The benefits of keeping in shape are on full display in “The Way,” starring Martin Sheen as Tom, an out-of-shape Santa Barbara physician who takes up a trek of many hundreds of miles in Spain. His journey is prompted by the accidental death of his son Daniel (Emilio Estevez, who also wrote and directed) during a storm in the Pyrenees. Daniel, who had been somewhat estranged from his father for reasons that are never made clear, had set out to traverse the Camino de Santiago, or the Way of Saint James, a spiritual path across Spain that has been undertaken by pilgrims for a thousand years.

To honor his son’s commitment, Tom, a lapsed Roman Catholic, completes the journey, scattering Daniel’s ashes as he goes. Eventually he falls in with a trio of other pilgrims: a Dutchman who wants to lose weight (Yorick van Wageningen), an Irishman trying to write a book about the experience (James Nesbitt), and a Canadian who wants to quit smoking (Deborah Kara Unger).

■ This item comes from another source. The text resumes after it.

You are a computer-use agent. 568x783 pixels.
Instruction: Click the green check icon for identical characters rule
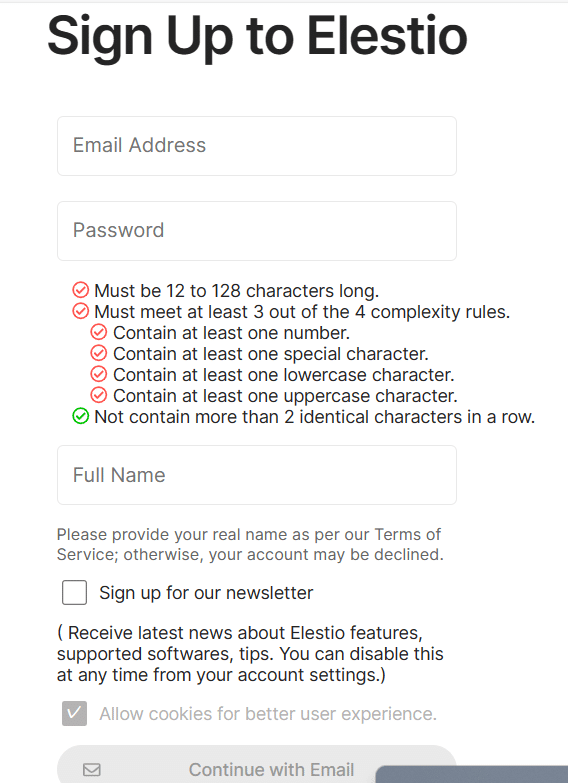tap(80, 416)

In other words, there is nothing terribly spiritual about the journey for any of these people, and yet the sheer arduousness of the trek, the beauty of the countryside, and the personal revelations that ensue all combine to create a transcendent haze. The film is coy about its religiosity.

Estevez directs with ease and assurance but, both internally and externally, not enough happens to these people. Tom loses his backpack twice – that’s the height of the drama. In contrast to the other actors, who all seem to be projecting to the balcony, Sheen gives a fine, unshowy performance. Grade: B (PG-13 for some thematic elements, drug use, and smoking.)